> What the exercise asks
Copy out each line of the entries below in which the string "agent" appears.
----
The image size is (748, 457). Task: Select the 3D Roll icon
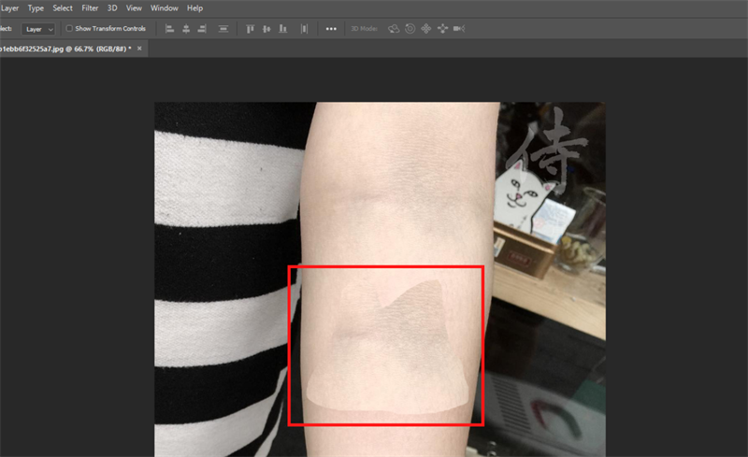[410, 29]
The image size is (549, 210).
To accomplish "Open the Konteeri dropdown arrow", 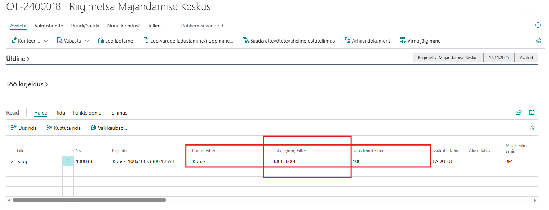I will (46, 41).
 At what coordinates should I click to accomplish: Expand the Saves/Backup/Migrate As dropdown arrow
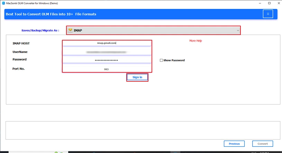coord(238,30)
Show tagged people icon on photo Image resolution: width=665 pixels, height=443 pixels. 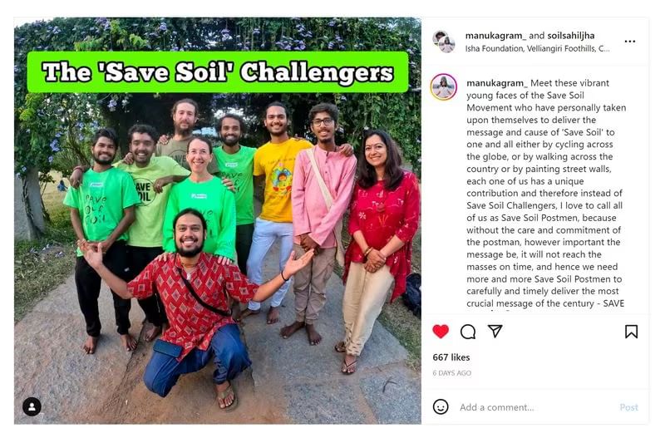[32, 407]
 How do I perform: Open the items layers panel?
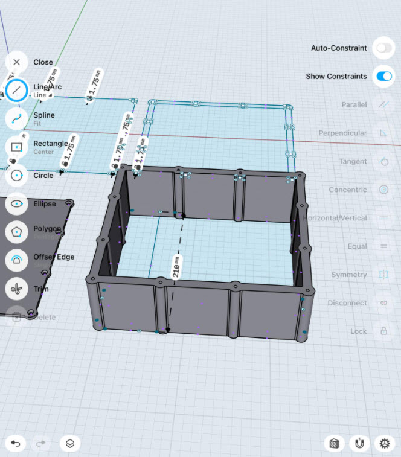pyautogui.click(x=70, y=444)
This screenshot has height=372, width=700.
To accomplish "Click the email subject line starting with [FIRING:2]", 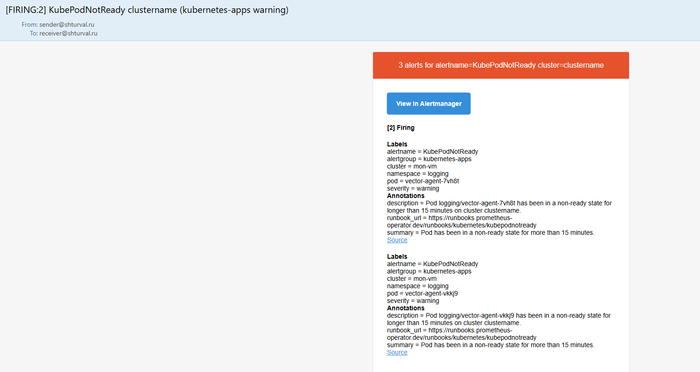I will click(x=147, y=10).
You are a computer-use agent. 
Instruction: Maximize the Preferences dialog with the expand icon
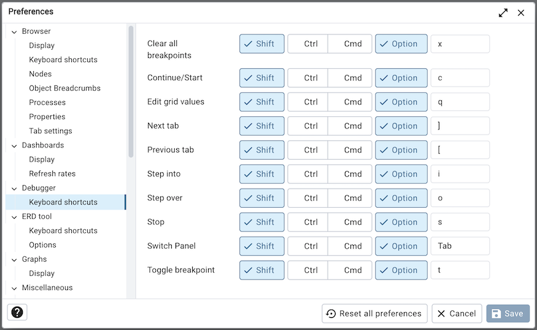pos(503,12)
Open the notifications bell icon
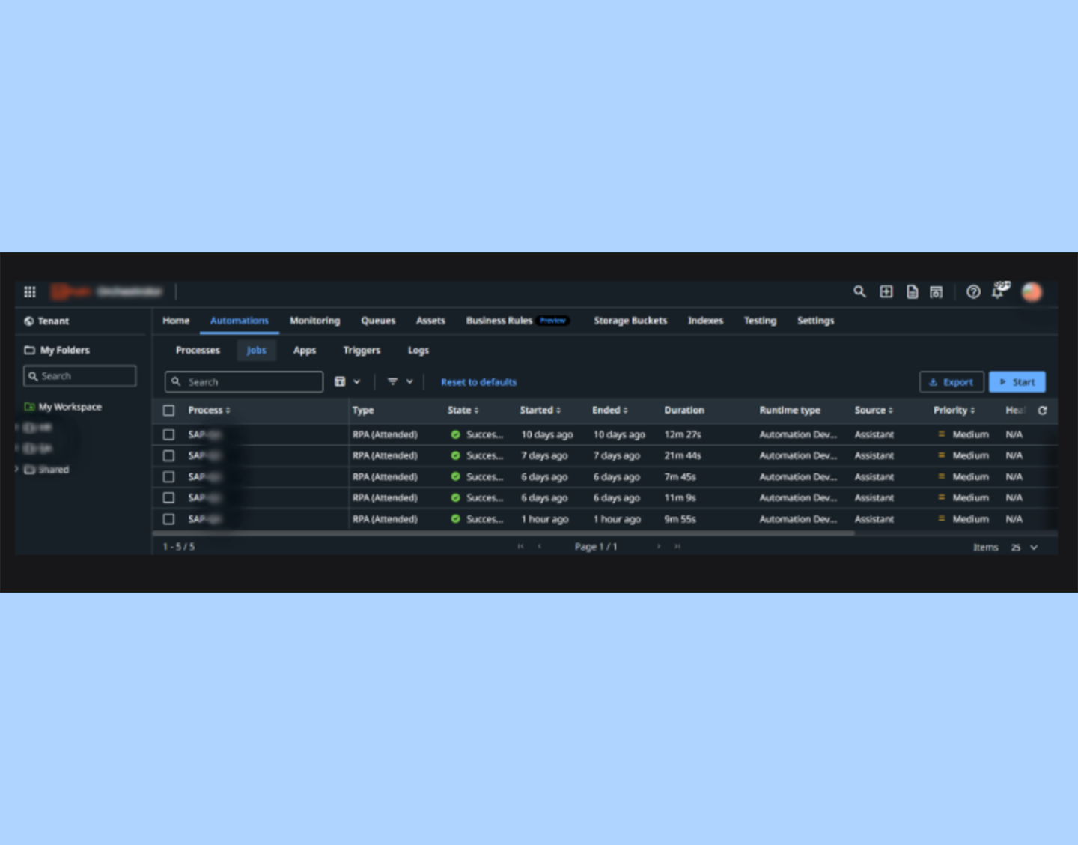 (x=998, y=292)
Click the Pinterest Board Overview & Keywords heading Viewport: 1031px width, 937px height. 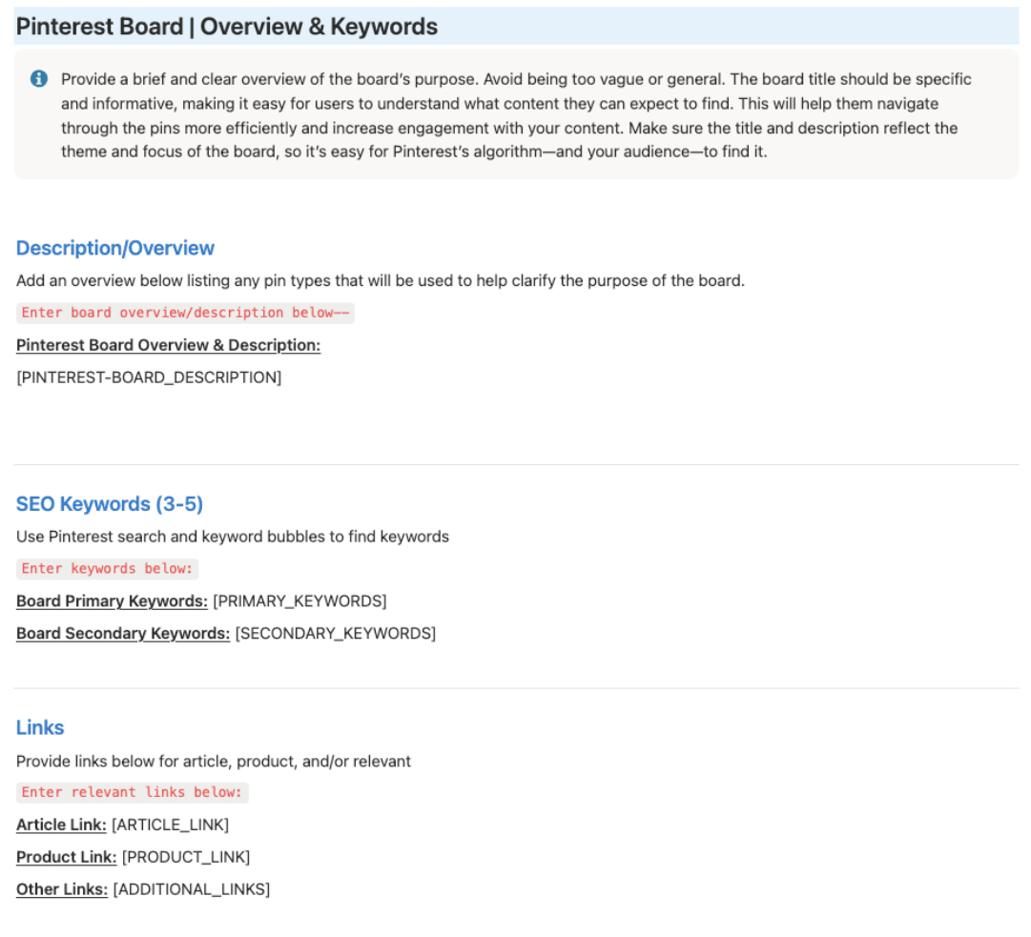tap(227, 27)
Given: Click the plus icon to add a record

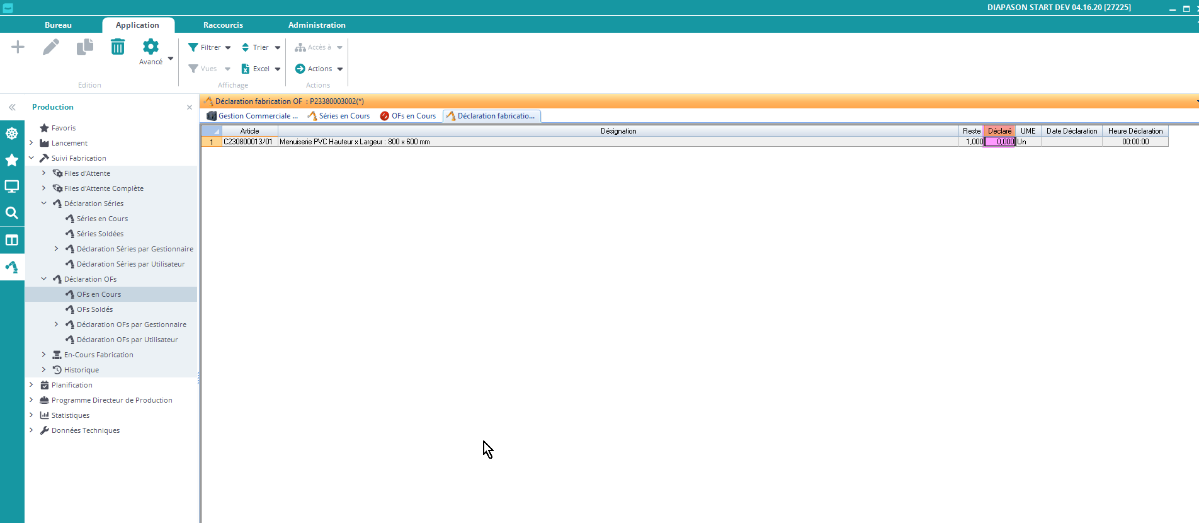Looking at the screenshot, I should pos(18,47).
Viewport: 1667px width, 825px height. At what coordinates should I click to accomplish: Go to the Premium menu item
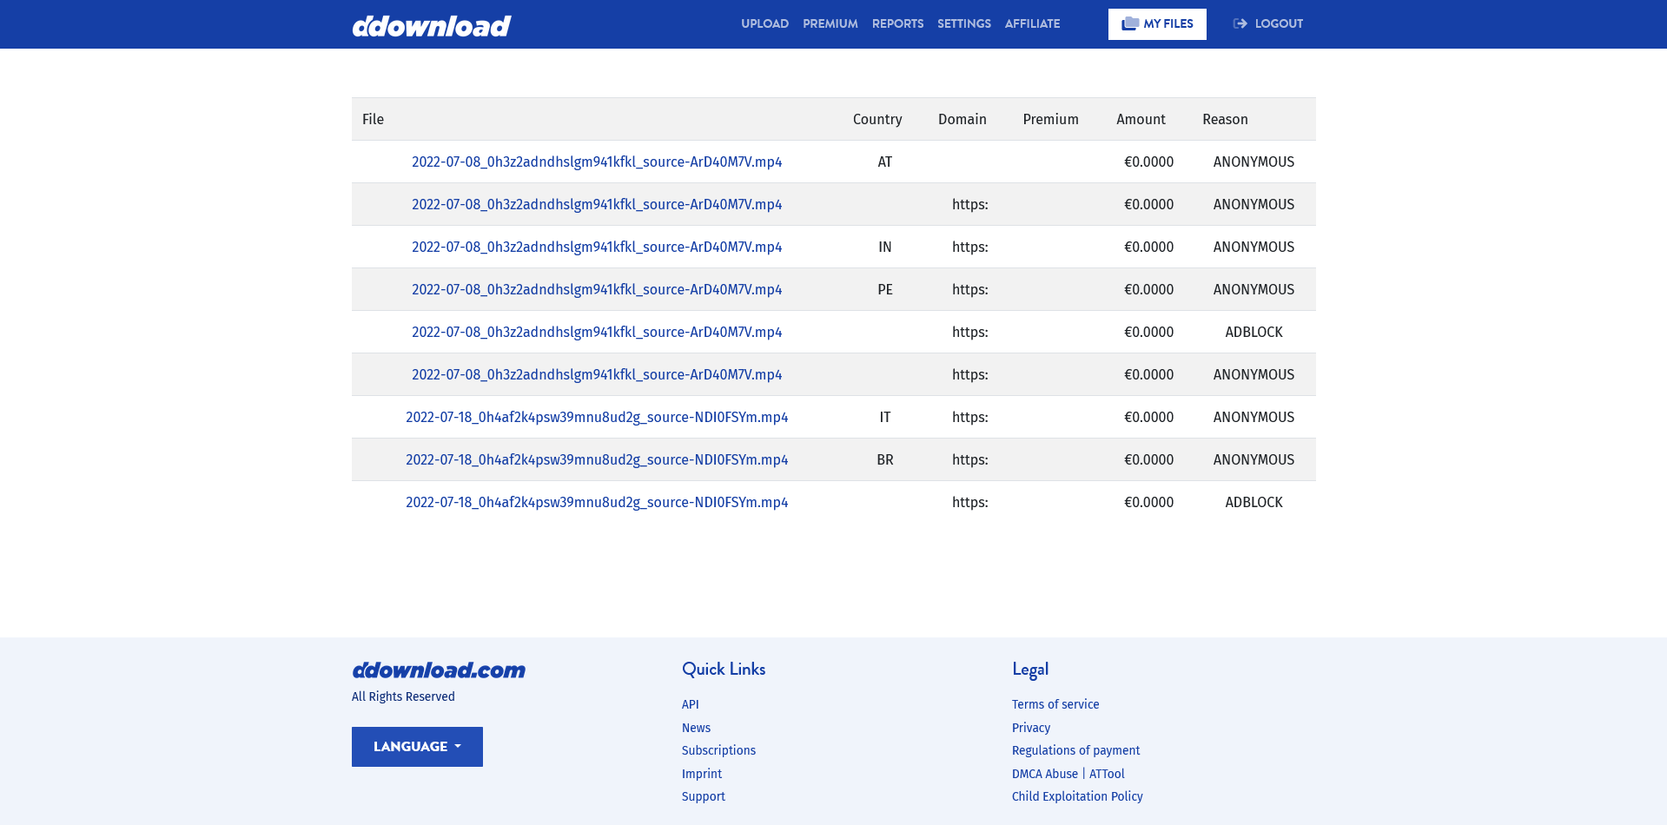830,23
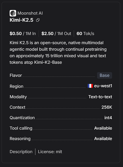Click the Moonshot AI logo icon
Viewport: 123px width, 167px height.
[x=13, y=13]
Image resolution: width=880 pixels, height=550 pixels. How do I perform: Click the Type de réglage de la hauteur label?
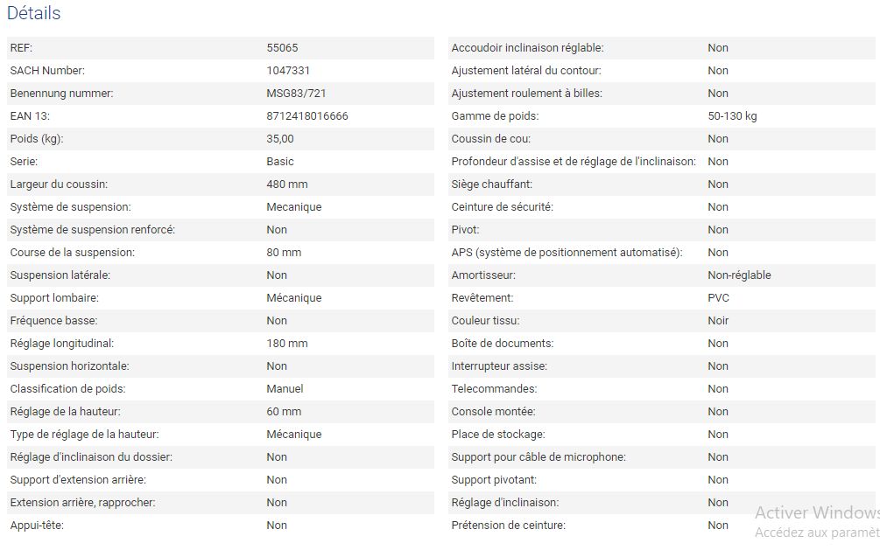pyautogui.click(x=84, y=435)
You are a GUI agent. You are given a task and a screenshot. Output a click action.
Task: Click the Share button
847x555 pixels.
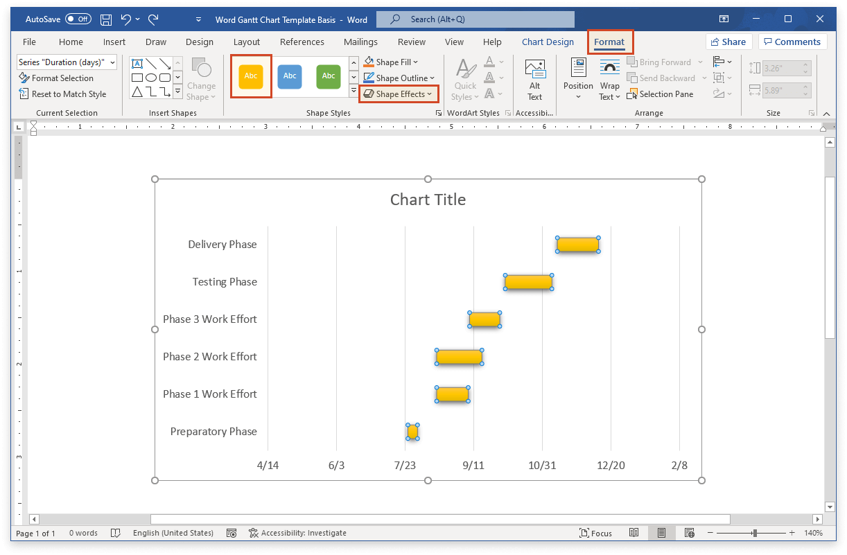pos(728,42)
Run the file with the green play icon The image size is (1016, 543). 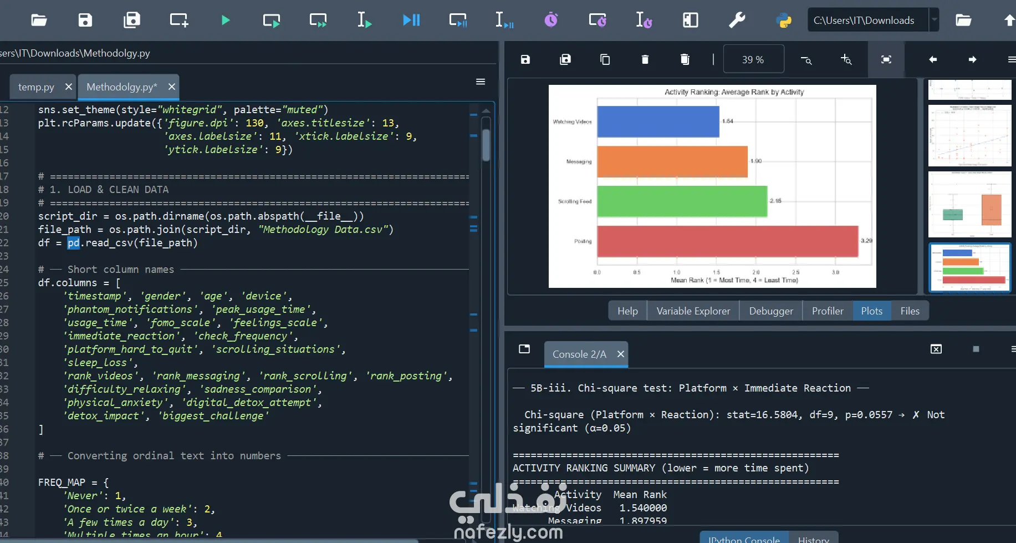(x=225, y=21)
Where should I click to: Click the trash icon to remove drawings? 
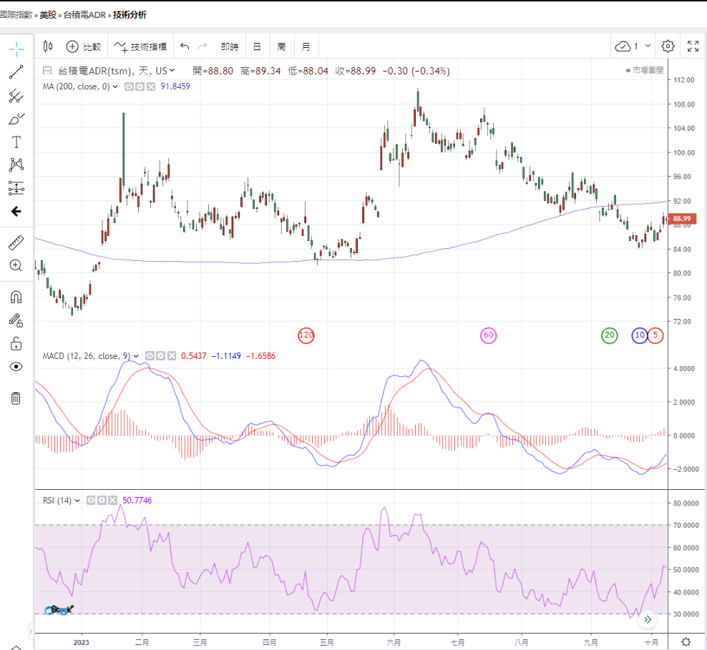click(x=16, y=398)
----
> Task output
You are a computer-use agent. 
You are a GUI agent. You are given a task and a screenshot. Output a click action.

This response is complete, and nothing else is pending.